「フェルメール 光の王国展」を見て

フェルメール 光の王国展」へ行ってきた。フェルメールは20歳代の後半にルーブル美術館でも見たのだと思うけれど、正直覚えていない。当時某女流画家がものすごく好きだと言っていて、その女流画家が好きでなかったこともあり長いことフェルメールをあえて知ろうとも思わなかった。

解説のイヤホンはほとんど依頼することはないのに、今回は借りた。受付の人がイヤホンの右左を2人でひとつづ着けて見るといいですよと言われたので(笑)2台ではなく1台分のみ代金を払って見て回った。最初に戻って2度目を見たときは勿論イヤホンを両耳につけて見た(笑。

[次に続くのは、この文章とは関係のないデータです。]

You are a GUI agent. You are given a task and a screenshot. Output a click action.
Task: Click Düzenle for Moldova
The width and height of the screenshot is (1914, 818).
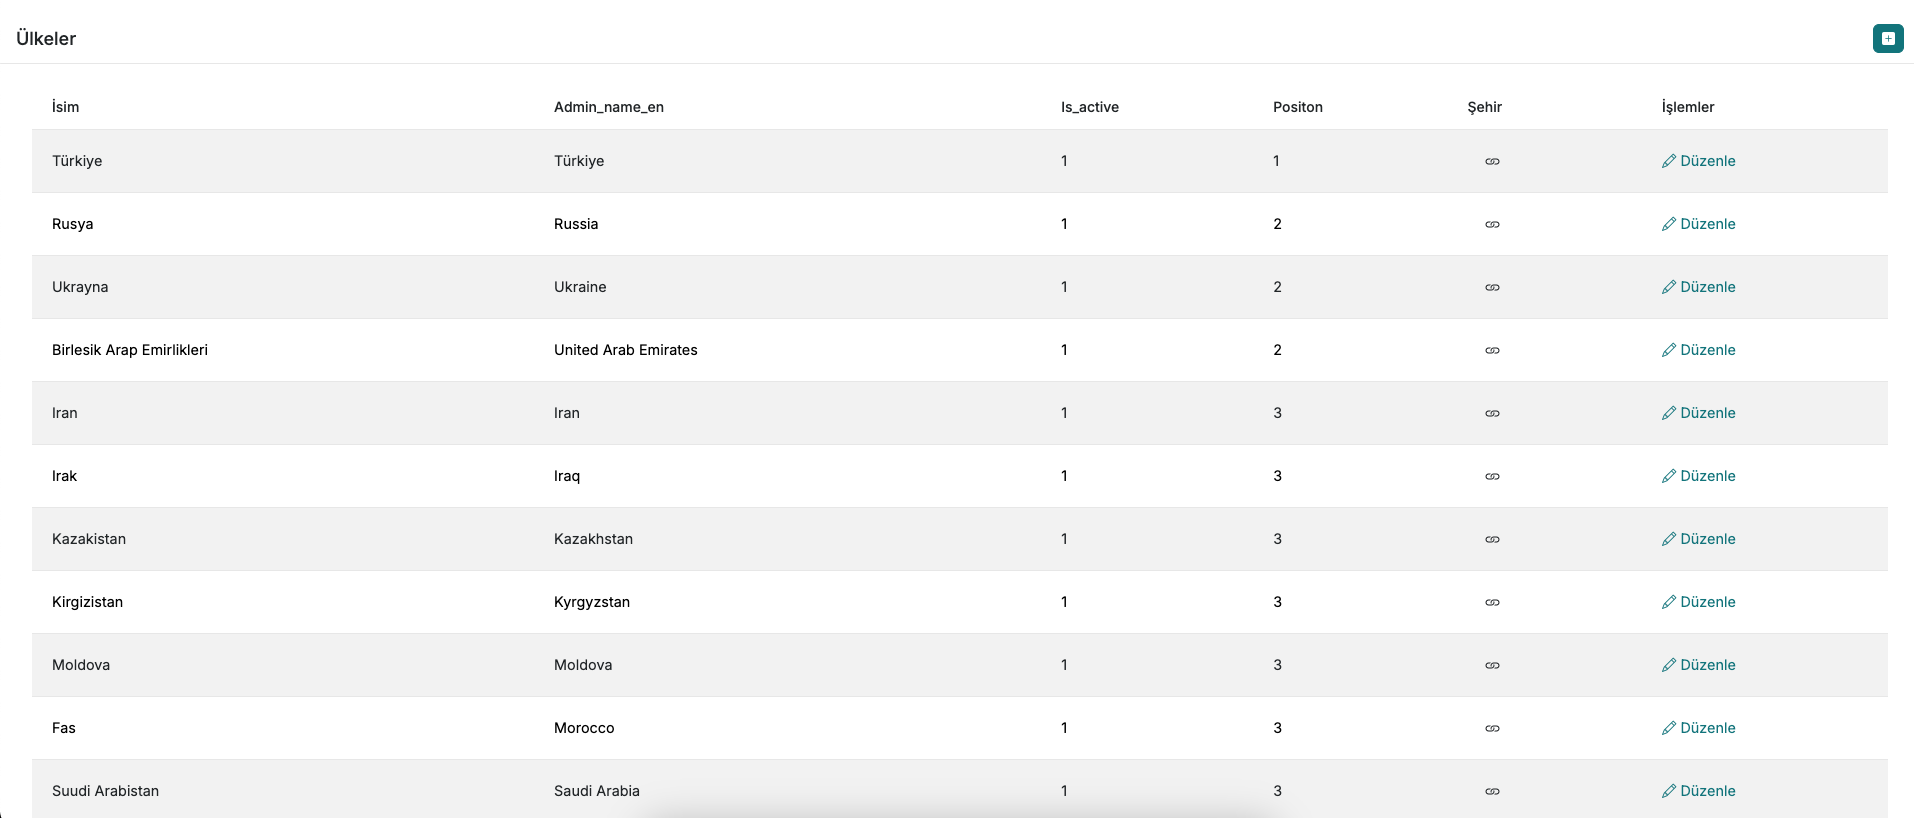(1698, 665)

17世紀のオランダは顔料が20種類程度しかなかったらしい。フェルメールがその中で使用したのはわずか7種類。その7種類を調合し、メイドがすり鉢で絵具を擦って、絵具を自作していたそうである。7種類といっても、その色の擦り具合、混色の仕方、色の濃淡で、とても精緻に絵画が表現されている。7種類でこの表現ができるのだというのは、私には大きな驚きで、開眼させられるものがあった。絵具の種類が多ければ表現が素晴らしく豊かになるとは一概には言えないのだとつくづく思った。結局はその作家の生きた環境や感性や知性や技術力が作品を創っている。

絵具の事もとても興味深かったけれど、監修した福岡伸一氏が指摘していた点がまたとても興味深かった。

同時代の同郷の人物にアントーニ・ファン・レーウェンフックという顕微鏡を使って微生物を観察した科学者がいて、彼は顕微鏡を自作していたらしいけれど、その顕微鏡で覗いてみた微生物の絵をフェルメールが描いていたのではないかというもの。レーウェンフック自身では上手く描けないので画家に顕微鏡で覗いた絵を描いてもらっているらしいが、その絵の中に抜群に上手い絵があって、それの微生物を描いた絵はフェルメールが亡くなって以降はないことから、微生物を描いた絵の中にフェルメールが描いたものも存在するのではないかというもの。とても興味深かった。

オランダのデルフトという織物と陶磁器で栄えた町に生まれ、同時期に科学者との関わりがあったこと。それらの背景を知ってまたフェルメールの作品をみると、フェルメールに対する理解が随分深まった。これはきっと監修の福岡氏の意図したところでもあると思う。山口県立美術館も大いに見習ってもらいたいものである。(ま、知事が天下って館長になるような、そんなことを優先させる県や美術館では無理だとおもうけど。)

フェルメールは生涯で15人の子供を作り(内4人は夭折)11人の子供と大借金を残し、43歳で他界したそうである。若い頃の私だと、え〜、そりゃないでしょ、と思ったと思うけれど、見終えて知った後の今は、アッパレさすがっ!と思う。

非常に面白かった。細部まで辿ってみて、漸く解ってくる所がある。熱意や意図する所など、とても伝わってくるものがあった。展示されていたリクリエイト作品はわずか37点だったのに、パネルの解説も老眼を細めてゆっくりみて、ショップで記念に葉書も買って、何気に時計をみたら入場してから3時間も過ぎていた。井筒屋内のショップをウロウロしながらも3時間も付き合ってくれたパートナー氏にも感謝である。美術から遠のき気味の私を、また美術にグーッと引き戻してもらえた。諸々に対して、感謝、ありがとう。